# from mud to clear water



## Crusader (Jul 11, 2015)

Hello from Houston 

I normally fish muddy waters of Galveston or Matagorda, but next week will spend close to Perdido Pass.

I will spend some time searching this forum tomorrow (after 8h drive), but meanwhile I hope this post will draw some comments. In particular I look for:
- a good guide (1, maybe 2 full days of fishing).
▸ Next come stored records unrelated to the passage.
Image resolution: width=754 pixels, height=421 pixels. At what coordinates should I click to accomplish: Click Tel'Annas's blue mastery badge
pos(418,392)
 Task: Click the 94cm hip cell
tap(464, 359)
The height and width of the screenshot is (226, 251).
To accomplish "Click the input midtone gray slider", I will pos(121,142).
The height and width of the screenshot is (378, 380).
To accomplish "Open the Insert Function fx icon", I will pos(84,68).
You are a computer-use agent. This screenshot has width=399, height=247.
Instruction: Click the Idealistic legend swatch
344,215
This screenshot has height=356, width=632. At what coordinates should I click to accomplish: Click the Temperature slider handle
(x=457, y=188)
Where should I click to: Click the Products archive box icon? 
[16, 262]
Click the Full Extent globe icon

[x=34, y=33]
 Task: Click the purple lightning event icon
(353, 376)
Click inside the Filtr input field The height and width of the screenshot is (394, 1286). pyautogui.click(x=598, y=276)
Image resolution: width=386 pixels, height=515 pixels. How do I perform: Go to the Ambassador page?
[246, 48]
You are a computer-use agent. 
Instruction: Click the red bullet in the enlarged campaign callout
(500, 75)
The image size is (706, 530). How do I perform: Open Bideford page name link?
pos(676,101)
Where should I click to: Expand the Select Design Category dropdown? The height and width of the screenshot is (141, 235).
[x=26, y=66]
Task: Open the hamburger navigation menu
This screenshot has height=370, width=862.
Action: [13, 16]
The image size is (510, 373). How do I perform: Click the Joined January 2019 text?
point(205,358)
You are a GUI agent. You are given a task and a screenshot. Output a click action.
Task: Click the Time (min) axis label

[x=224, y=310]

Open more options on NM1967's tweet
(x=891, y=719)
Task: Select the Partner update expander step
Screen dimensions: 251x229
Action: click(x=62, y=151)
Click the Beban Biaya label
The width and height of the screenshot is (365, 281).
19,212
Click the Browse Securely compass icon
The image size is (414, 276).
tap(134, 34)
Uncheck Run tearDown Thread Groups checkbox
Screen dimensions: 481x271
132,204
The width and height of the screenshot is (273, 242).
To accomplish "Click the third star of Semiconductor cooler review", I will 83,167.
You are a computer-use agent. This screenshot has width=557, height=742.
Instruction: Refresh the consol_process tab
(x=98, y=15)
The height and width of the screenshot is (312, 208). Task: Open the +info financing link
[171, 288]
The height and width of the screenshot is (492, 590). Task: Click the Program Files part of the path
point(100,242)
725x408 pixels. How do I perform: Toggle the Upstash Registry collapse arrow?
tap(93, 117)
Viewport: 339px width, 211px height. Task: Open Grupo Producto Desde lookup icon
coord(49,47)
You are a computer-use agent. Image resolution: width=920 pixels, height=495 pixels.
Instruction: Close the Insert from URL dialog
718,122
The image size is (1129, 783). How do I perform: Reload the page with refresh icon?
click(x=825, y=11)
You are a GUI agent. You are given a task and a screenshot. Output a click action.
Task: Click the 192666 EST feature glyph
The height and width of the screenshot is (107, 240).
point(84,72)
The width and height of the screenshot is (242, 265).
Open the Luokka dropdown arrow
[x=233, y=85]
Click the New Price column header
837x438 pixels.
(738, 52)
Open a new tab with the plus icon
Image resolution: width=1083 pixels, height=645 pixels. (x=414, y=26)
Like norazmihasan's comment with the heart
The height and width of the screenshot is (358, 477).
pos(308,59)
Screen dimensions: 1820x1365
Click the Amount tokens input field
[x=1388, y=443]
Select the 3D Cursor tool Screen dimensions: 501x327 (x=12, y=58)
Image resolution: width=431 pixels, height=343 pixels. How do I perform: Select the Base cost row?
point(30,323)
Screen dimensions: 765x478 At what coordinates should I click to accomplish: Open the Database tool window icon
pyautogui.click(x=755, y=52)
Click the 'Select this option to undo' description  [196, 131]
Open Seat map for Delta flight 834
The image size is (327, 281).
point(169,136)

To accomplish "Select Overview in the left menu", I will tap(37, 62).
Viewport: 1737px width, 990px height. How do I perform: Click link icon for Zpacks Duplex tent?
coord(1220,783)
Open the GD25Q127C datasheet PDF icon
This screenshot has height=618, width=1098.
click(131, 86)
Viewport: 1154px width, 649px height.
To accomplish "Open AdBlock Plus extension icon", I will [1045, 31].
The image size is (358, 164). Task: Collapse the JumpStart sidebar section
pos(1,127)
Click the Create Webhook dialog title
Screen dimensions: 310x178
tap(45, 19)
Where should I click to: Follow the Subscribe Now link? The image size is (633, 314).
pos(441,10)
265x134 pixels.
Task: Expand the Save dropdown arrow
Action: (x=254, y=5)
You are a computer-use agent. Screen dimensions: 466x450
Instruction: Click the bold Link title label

Someone mentioned Jessie's trout lodge -- are they good?
- an advice wrt wade-in spots within few miles distance, preferably with a chance of catching flounder
- an advice on general difference between fishing clear water (as opposed to muddy) -- i.e. lures and behaviour

Thank you.

P.S. I frequent 2coolfishing, but someone there suggested to give this forum a try.


----------



## submariner (Oct 2, 2007)

sorry water here has not been clear for awhile- stop at sams in al, chris will give you the low down


----------



## ALFisher (May 26, 2010)

Are you staying in Orange Beach?


----------



## Crusader (Jul 11, 2015)

Carribe Resort.

Do you have here a forum or smth where people can band together for guided fishing (to reduce expenses and increase company size?)


----------



## Crusader (Jul 11, 2015)

What is "sams in all"?


----------



## wde414 (Jun 5, 2014)

Sam's is a gas station and bait and tackle shop in orange beach. The staff is really knowledgeable and helpful. It's about 10 minutes from the pass


----------



## Crusader (Jul 11, 2015)

submariner said:


> sorry water here has not been clear for awhile- stop at sams in al, chris will give you the low down


I could see at least 15 feet down right now -- how it is "not clear"? Back in Galveston 15 inches visibility is considered "clear water". :grin:

Anyways -- can't find sams on google maps. Can someone throw a link at me, pls?


----------



## Crusader (Jul 11, 2015)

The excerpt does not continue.